Stored data entries
----------------

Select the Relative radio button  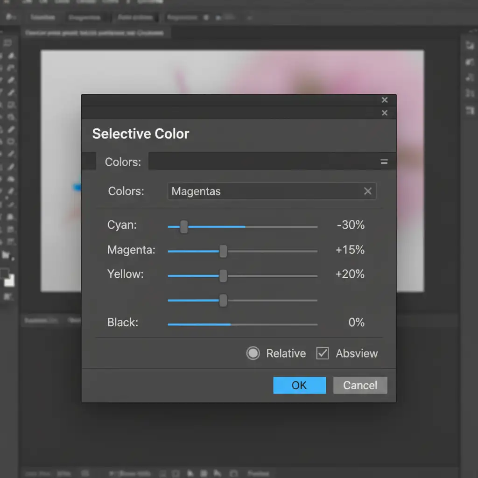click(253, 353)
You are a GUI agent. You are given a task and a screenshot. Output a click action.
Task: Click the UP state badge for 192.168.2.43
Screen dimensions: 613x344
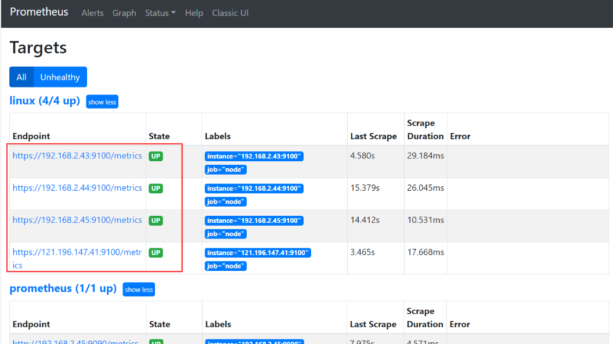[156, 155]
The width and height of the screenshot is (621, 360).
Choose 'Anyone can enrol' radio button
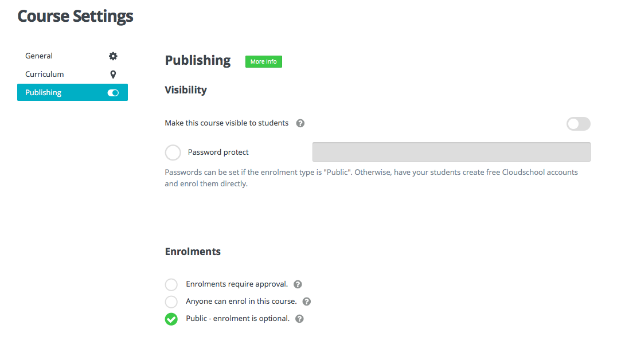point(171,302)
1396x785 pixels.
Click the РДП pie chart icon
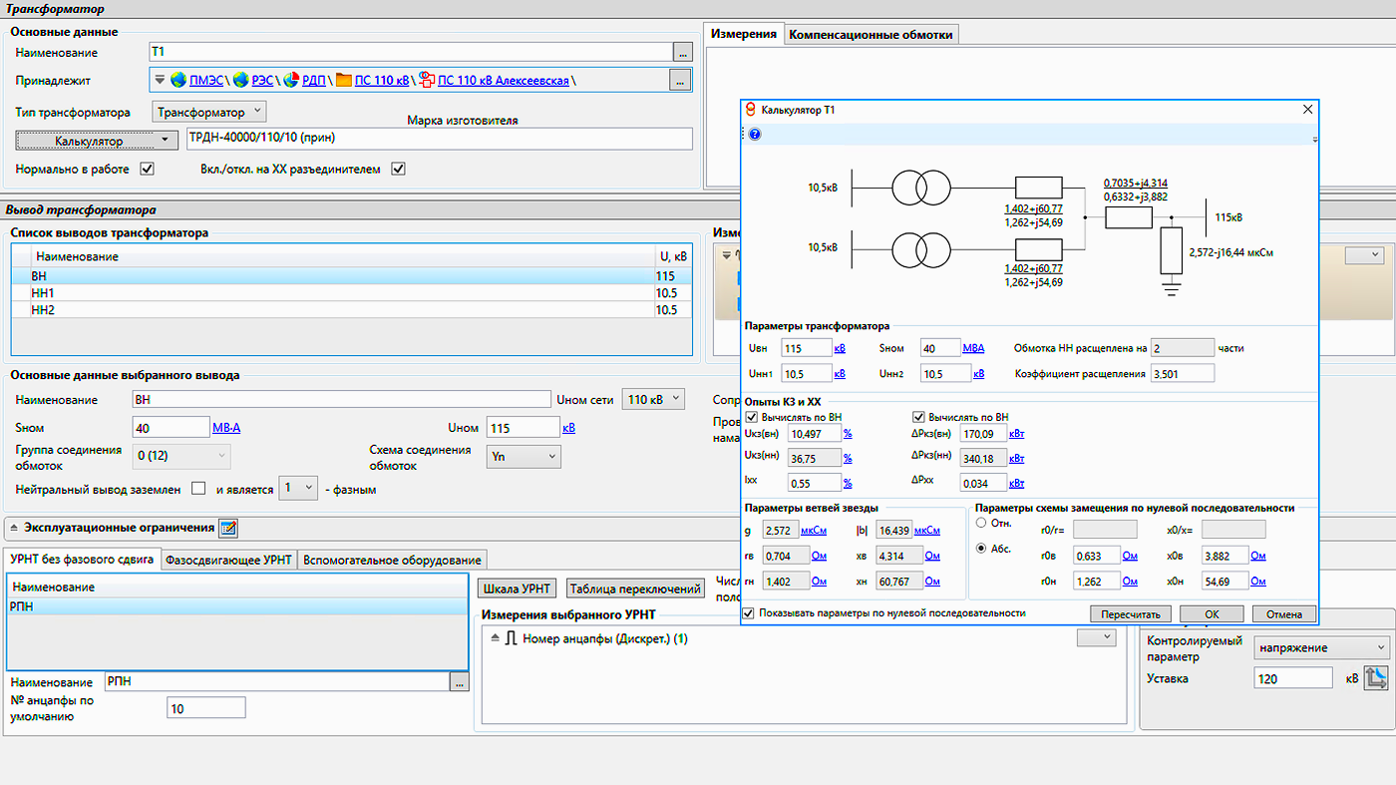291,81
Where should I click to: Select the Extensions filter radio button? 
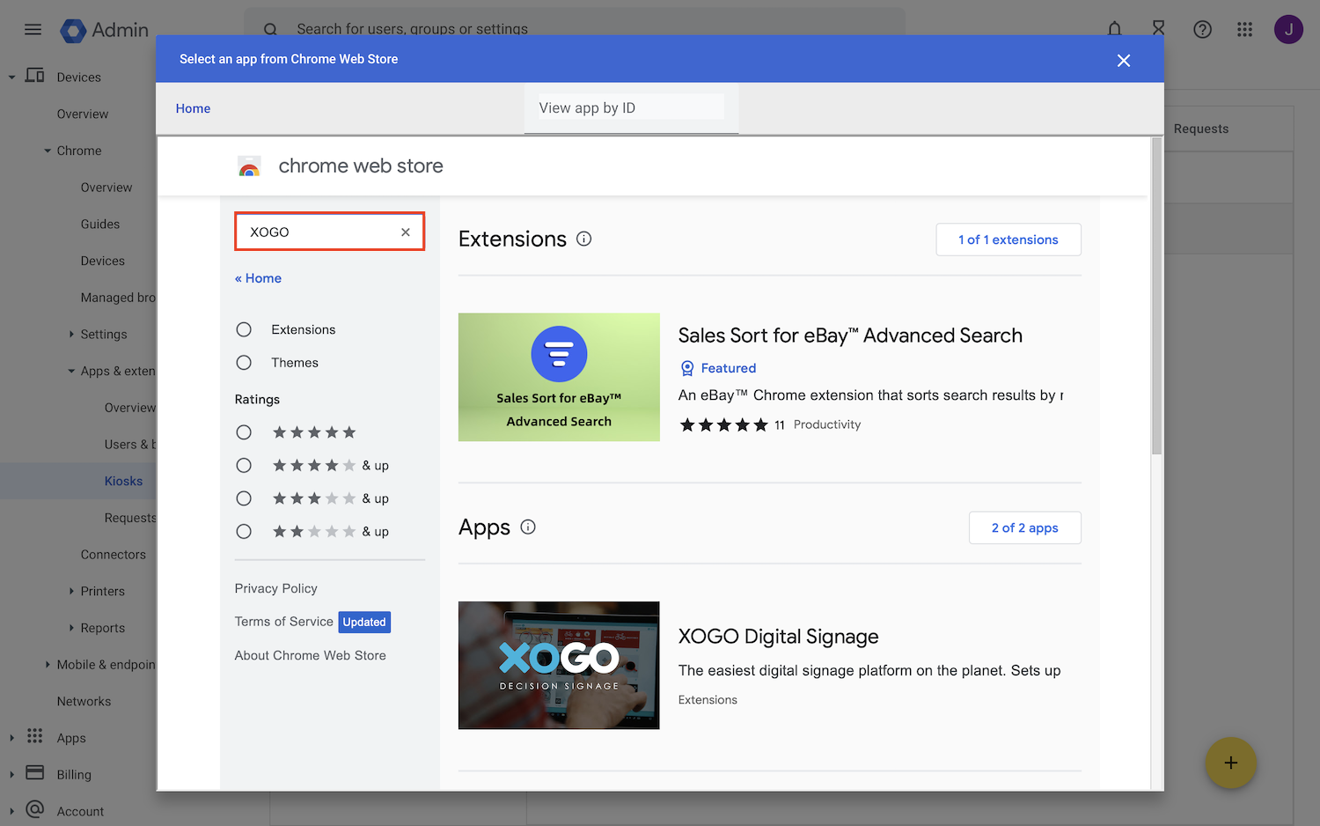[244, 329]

----------------

**ACTION ITEM**: For this exercise, the lines from the one containing "Screen dimensions: 613x344" through the last line of the entries above are to be output exactly, both included, and pictures are skipped.

**ANSWER TO THIS TASK**:
Screen dimensions: 613x344
[156, 155]
The width and height of the screenshot is (621, 360).
Choose 'Anyone can enrol' radio button
point(171,302)
1396x785 pixels.
Click the РДП pie chart icon
291,81
Where should I click to: Select the Extensions filter radio button? 
[244, 329]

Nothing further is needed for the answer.